## AVAILABLE DATA
** BEGIN **

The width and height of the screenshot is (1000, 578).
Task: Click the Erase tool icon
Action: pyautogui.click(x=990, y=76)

** END **
** BEGIN **

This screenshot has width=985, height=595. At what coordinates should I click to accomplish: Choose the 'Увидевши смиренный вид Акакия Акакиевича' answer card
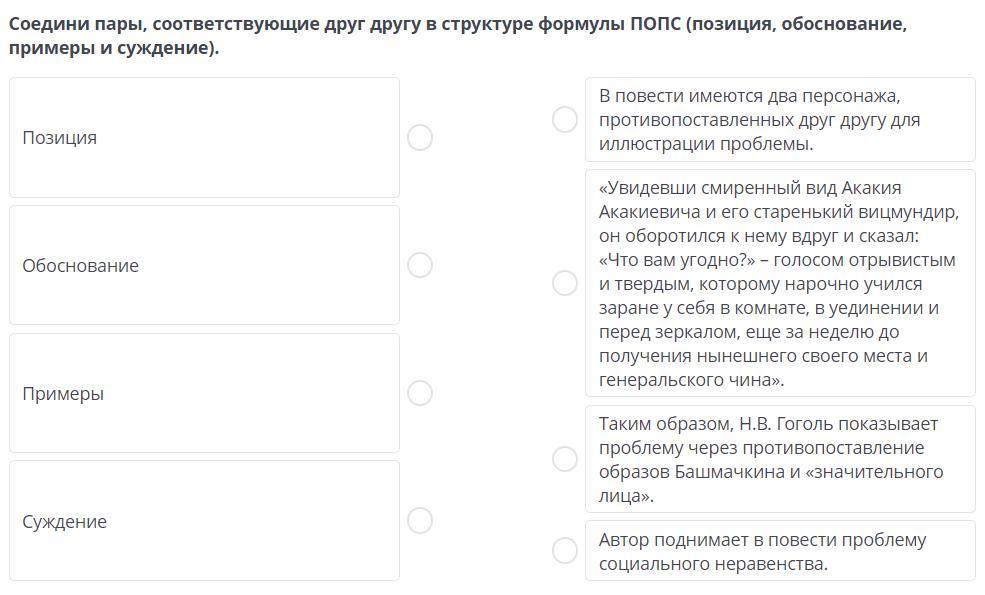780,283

** END **
** BEGIN **

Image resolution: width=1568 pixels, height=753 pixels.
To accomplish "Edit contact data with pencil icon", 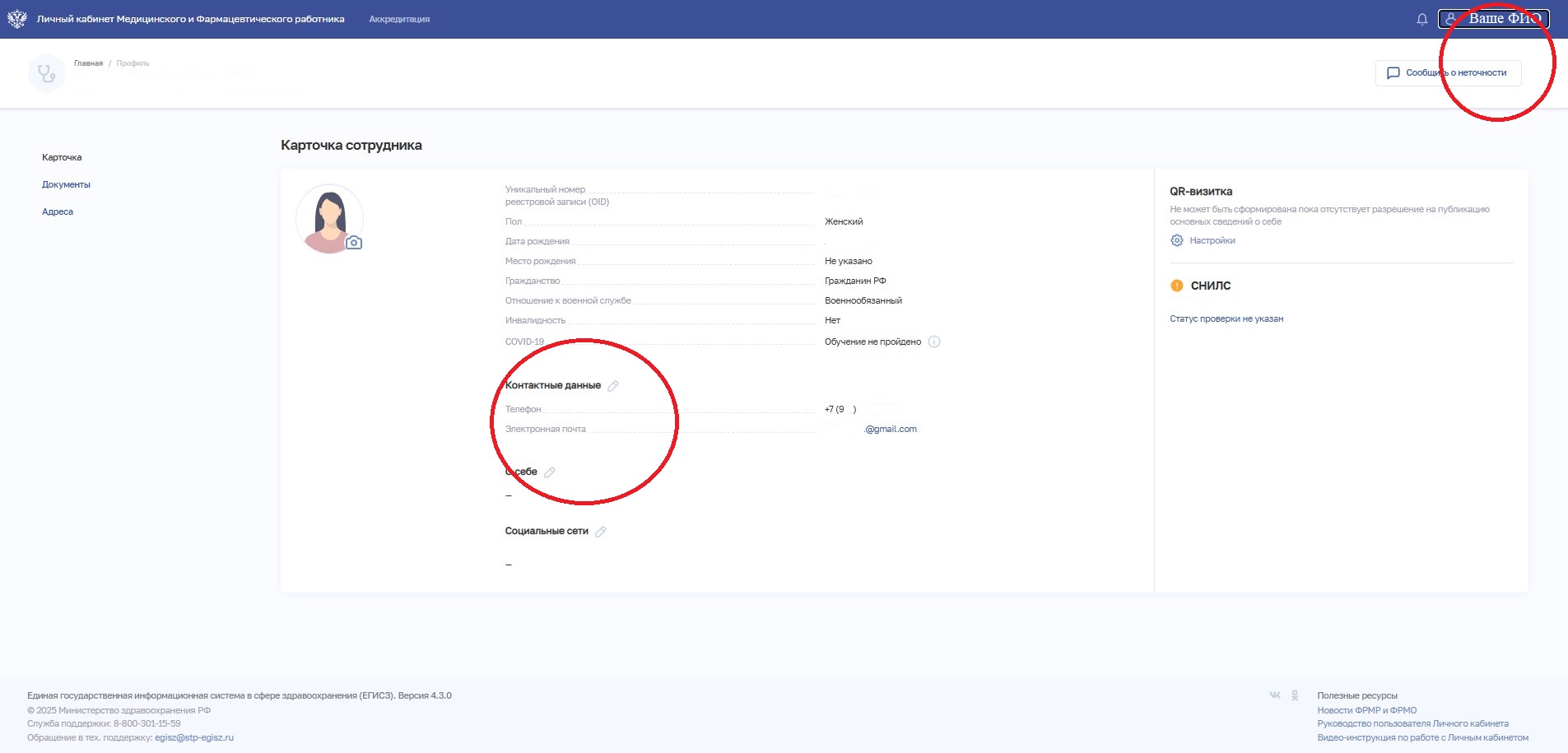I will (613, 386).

** END **

## YOUR GOAL
Reproduce the items verbatim, from the line containing "The width and" through the line containing "Action: pyautogui.click(x=990, y=76)", inclusive.

## ANSWER TO THIS EXERCISE
The width and height of the screenshot is (1000, 578).
Task: Click the Erase tool icon
Action: pyautogui.click(x=990, y=76)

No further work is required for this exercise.